- _PAGE_
========================================================================

You know what they say about people from Yorkshire – they don’t like to part with their money. The thing I love to hate when it comes to weddings is the cost. It’s the happiest day of your life and everyone is out to make you pay through the nose for it. So a big saving that we could make is on garments. I have a sewing machine and I know how to use it. The DIY approach also means that you get closer to the thing that you want than if you try to find it pre-made. And the participants get to keep the waistcoats afterwards.
If I made waistcoats and cravats for the key gentlemen (groom, best man, and father-of-the-bride) and asked them to wear their own suits we could save a packet.
I found a simple waistcoat pattern online: McCalls 4321. Dan and I chose the fabric. Apply the one to the other and you get…
They’ve all turned out really well. I’m pretty happy with the three I’ve made so far. And the best part is that I have enough fabric left to make a fourth waistcoat for our newly promoted usher/musicmonger.
Lately I’ve been going overboard a little at C&H Fabrics in Winchester. Most notably at the remnants table. Out of all the fabric shops I’ve been to C&H has the biggest remnants table. I go into the shop for fabrics and supplies for my course and end up coming out with coming out with piles of interesting looking fabrics.

========================================================================

- _DATA_
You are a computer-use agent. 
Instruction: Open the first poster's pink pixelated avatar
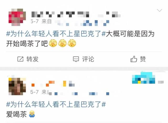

========================================================================

- _BRIEF 1_
Which pattern does the waistcoat post say was used for the waistcoats?
- _BRIEF 2_
Retype the waistcoat post, starting with "If I made waistcoats" and going on through "interesting looking fabrics.".
The data comes from a different source than the waistcoat post.

- _TASK RESPONSE 1_
McCalls 4321.

- _TASK RESPONSE 2_
If I made waistcoats and cravats for the key gentlemen (groom, best man, and father-of-the-bride) and asked them to wear their own suits we could save a packet.
I found a simple waistcoat pattern online: McCalls 4321. Dan and I chose the fabric. Apply the one to the other and you get…
They’ve all turned out really well. I’m pretty happy with the three I’ve made so far. And the best part is that I have enough fabric left to make a fourth waistcoat for our newly promoted usher/musicmonger.
Lately I’ve been going overboard a little at C&H Fabrics in Winchester. Most notably at the remnants table. Out of all the fabric shops I’ve been to C&H has the biggest remnants table. I go into the shop for fabrics and supplies for my course and end up coming out with coming out with piles of interesting looking fabrics.